* _Exercise description_
Write each entry out again exactly as it was given.

◆ ◆ ◆ ◆ ◆

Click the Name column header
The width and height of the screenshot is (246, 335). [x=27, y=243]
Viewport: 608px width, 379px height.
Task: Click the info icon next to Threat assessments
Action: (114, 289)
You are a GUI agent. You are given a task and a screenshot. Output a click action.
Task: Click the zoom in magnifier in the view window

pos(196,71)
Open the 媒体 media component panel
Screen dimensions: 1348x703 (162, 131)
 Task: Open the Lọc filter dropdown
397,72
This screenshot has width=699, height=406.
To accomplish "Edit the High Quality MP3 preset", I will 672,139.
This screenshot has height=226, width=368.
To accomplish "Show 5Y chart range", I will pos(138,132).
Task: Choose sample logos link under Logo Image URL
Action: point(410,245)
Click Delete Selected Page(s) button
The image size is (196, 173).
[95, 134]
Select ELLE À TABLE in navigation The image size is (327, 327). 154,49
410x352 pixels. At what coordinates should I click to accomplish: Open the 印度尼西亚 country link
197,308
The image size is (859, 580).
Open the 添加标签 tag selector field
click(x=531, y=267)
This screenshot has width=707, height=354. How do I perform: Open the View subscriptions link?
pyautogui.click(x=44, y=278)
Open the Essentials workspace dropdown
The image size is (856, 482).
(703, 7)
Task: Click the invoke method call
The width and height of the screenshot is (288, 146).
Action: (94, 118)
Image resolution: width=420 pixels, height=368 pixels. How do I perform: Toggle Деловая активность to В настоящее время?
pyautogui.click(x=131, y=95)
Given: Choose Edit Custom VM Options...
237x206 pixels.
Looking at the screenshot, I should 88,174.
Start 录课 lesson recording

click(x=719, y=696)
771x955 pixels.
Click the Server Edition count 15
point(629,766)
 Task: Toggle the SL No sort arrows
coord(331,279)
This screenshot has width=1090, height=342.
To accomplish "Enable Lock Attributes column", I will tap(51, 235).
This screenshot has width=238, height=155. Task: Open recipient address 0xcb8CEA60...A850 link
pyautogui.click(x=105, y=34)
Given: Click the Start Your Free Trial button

◆ ◆ ◆ ◆ ◆

* _Exercise response_
Click the Name column header
The width and height of the screenshot is (246, 335). [x=27, y=243]
Viewport: 608px width, 379px height.
Task: Click the info icon next to Threat assessments
Action: (114, 289)
You are a GUI agent. You are given a task and a screenshot. Output a click action.
Task: Click the zoom in magnifier in the view window

pos(196,71)
Open the 媒体 media component panel
Screen dimensions: 1348x703 (162, 131)
 Task: Open the Lọc filter dropdown
397,72
This screenshot has width=699, height=406.
To accomplish "Edit the High Quality MP3 preset", I will 672,139.
This screenshot has height=226, width=368.
To accomplish "Show 5Y chart range", I will pos(138,132).
Task: Choose sample logos link under Logo Image URL
Action: point(410,245)
Click Delete Selected Page(s) button
The image size is (196, 173).
[95, 134]
Select ELLE À TABLE in navigation The image size is (327, 327). 154,49
410x352 pixels. At what coordinates should I click to accomplish: Open the 印度尼西亚 country link
197,308
The image size is (859, 580).
Open the 添加标签 tag selector field
click(x=531, y=267)
This screenshot has width=707, height=354. How do I perform: Open the View subscriptions link?
pyautogui.click(x=44, y=278)
Open the Essentials workspace dropdown
The image size is (856, 482).
(703, 7)
Task: Click the invoke method call
The width and height of the screenshot is (288, 146).
Action: (94, 118)
Image resolution: width=420 pixels, height=368 pixels. How do I perform: Toggle Деловая активность to В настоящее время?
pyautogui.click(x=131, y=95)
Given: Choose Edit Custom VM Options...
237x206 pixels.
Looking at the screenshot, I should 88,174.
Start 录课 lesson recording

click(x=719, y=696)
771x955 pixels.
Click the Server Edition count 15
point(629,766)
 Task: Toggle the SL No sort arrows
coord(331,279)
This screenshot has width=1090, height=342.
To accomplish "Enable Lock Attributes column", I will tap(51, 235).
This screenshot has width=238, height=155. Task: Open recipient address 0xcb8CEA60...A850 link
pyautogui.click(x=105, y=34)
Given: Click the Start Your Free Trial button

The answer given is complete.